The closure is a blow to the country’s manufacturing ambition under the Big Four agenda, where President Uhuru Kenyatta plans to create quality jobs by encouraging value addition.
The government targets to grow the manufacturing sector to 15 per cent of the gross domestic product.
“Kenya appears to have become a duty-free country, and we may also consider stopping local manufacturing and importing clinker like others,” said Raval.
“Millions of dollar investments are going down because of policy gaps. As a country, how are we going to encourage more investments and industrialisation to create jobs for millions of youth?”
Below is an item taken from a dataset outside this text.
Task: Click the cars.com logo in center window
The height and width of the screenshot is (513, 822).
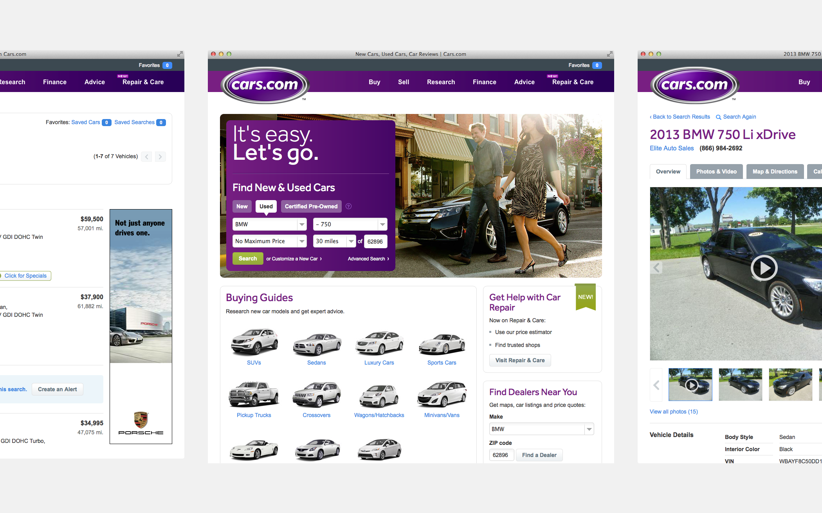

Clinker is mostly shipped in from overseas, hampering the country’s ambition to revamp its manufacturing sector.
In the five years to 2020, cement makers spent an annual average of Sh8.3 billion to import 4,439.7 tonnes of clinker from countries such as Saudi Arabia, United Arab Emirates, Egypt and Pakistan.
There was a push by some cement manufacturers for Kenya to raise import duty on clinker to 25 per cent from the current 10 per cent, but the clamour has faltered.